The flip side of this, however, is that de-identification can lead to bias if important data like ethnicity is removed. Indeed, there is a need to conduct de-identification in a way that preserves the information that can help deliver the best outcomes for all patients.
This was the goal behind a Precision Driven Health (PDH) research project to create a tool that de-identifies text data in Electronic Health Records (EHR) so it can be used for research, and to understand the implications of de-identification on use of the resulting data.
Free-text sections of medical data – sometimes called unstructured data – are hard to de-identify because they often contain identifying information mixed in with other words and abbreviations.
This often means the data can’t be used to improve healthcare or for research purposes as it’s difficult to de-identify. Being able to take out identifiers means that data can be used to help benefit patients without risking their privacy.
While there are some software tools available for de-identification, they are developed overseas and do not specifically consider the uniqueness of New Zealand’s population.
Developing de-identification tools within New Zealand, using suitably diverse New Zealand data, ensures that the resulting models and rules are more relevant and accurate for our population with less data suppressed or undetected.
The tool developed through PDH research, De-identifier, guides users through the entire safe data process of taking ‘raw’ data and turning it into regulation-compliant, de-identified data, incorporating both utility and privacy to provide outcomes for patients.
Data de-identification requires a balancing act between utility and privacy. In the New Zealand context, the Māori population is large enough to mean ethnicity data as usually recorded doesn’t need to be ‘masked’ – where selected information is concealed or encrypted to protect individual identities – to remain safe to use for analysis purposes.

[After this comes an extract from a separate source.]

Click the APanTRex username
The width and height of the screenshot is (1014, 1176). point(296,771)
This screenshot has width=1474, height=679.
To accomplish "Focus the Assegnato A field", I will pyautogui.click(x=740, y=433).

Care needs to be taken when health providers and researchers want to analyse data from patients with factors that could make the data more identifiable, like rare conditions or less common ethnicities.
Similarly, iwi-level data can make the data more identifiable due to smaller numbers in the groups defined by iwi variables, especially combinations of iwi identifiers.
Data from these smaller groups may become more easily re-identifiable, so may need to be aggregated or grouped during an analysis to preserve individuals’ privacy.
Andrew Sporle – who teaches in Statistics at the University of Auckland, is a founding member of Te Mana Rauranga the Māori Data Sovereignty network, and a member of PDH’s Independent Advisory Group – says that confidentiality is a key concern.
“De-identification work is a really key part of the picture for when we start to look at health data, and especially pathways of patients through health care. We’re beginning to get data systems that can do that, and Waitematā and the PDH partnership are leading that in New Zealand.”